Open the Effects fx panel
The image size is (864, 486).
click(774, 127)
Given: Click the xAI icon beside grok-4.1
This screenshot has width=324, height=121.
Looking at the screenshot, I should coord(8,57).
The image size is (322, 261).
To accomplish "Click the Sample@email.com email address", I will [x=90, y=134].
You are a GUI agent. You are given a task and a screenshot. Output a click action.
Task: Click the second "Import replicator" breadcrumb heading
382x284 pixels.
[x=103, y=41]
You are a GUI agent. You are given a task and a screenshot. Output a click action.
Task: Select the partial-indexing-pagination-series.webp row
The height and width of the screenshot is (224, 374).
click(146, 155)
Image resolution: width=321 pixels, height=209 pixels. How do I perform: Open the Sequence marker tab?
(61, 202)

---------------

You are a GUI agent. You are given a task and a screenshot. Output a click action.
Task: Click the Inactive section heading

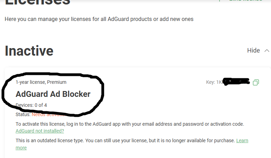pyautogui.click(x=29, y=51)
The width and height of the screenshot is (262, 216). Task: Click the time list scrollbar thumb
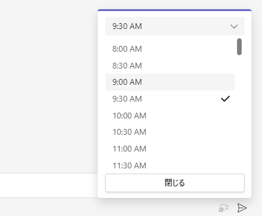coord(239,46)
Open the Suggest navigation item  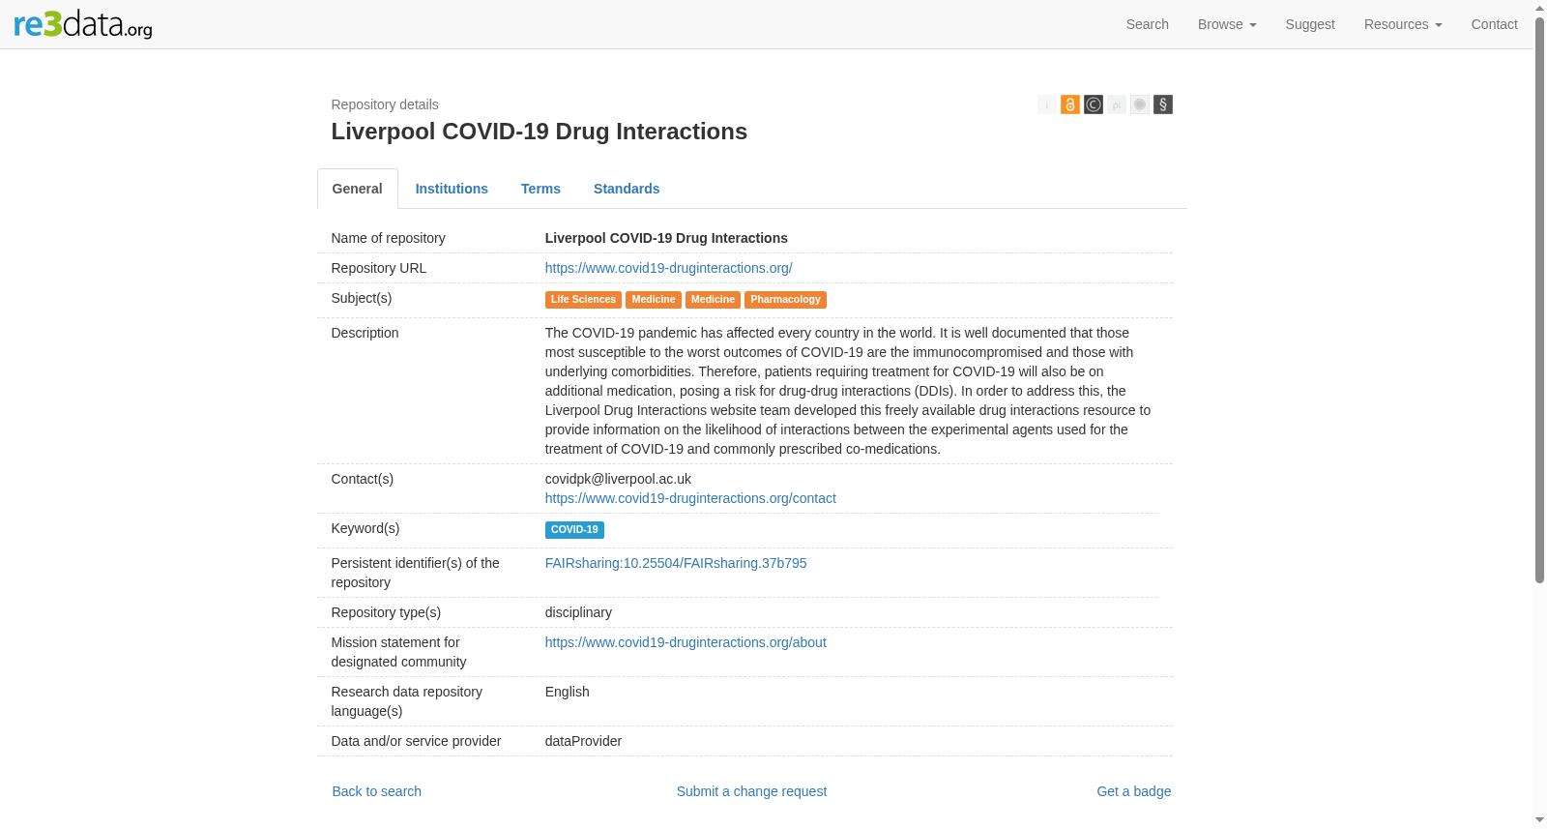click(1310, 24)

---------------

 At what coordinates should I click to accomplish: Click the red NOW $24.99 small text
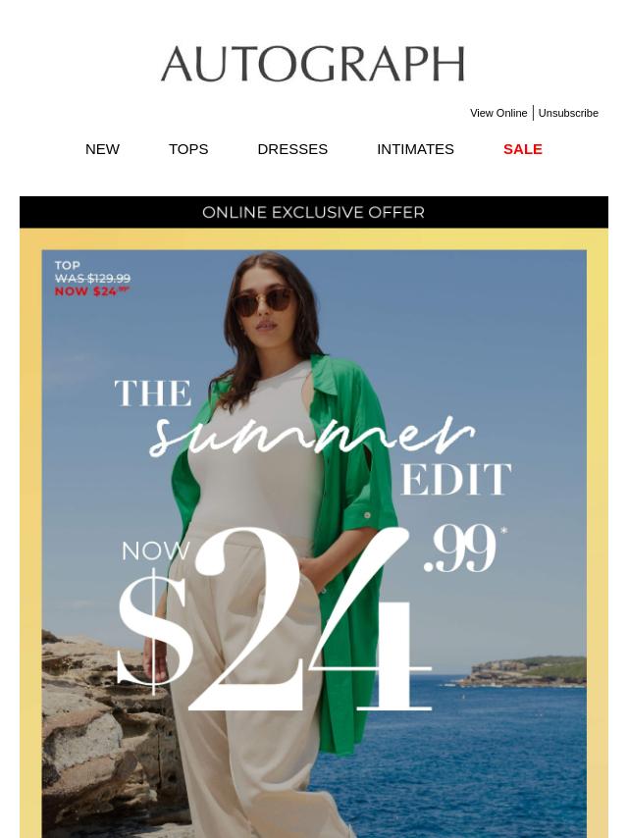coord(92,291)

---------------

- WORK TASK:
Of all the entries above, repeat only the lines from the line that has "Open the Effects fx panel" to the line that has "Task: Select the", both lines included, exactly.

- ANSWER BELOW:
Open the Effects fx panel
The image size is (864, 486).
click(774, 127)
Given: Click the xAI icon beside grok-4.1
This screenshot has width=324, height=121.
Looking at the screenshot, I should coord(8,57).
The image size is (322, 261).
To accomplish "Click the Sample@email.com email address", I will [x=90, y=134].
You are a GUI agent. You are given a task and a screenshot. Output a click action.
Task: Click the second "Import replicator" breadcrumb heading
382x284 pixels.
[x=103, y=41]
You are a GUI agent. You are given a task and a screenshot. Output a click action.
Task: Select the partial-indexing-pagination-series.webp row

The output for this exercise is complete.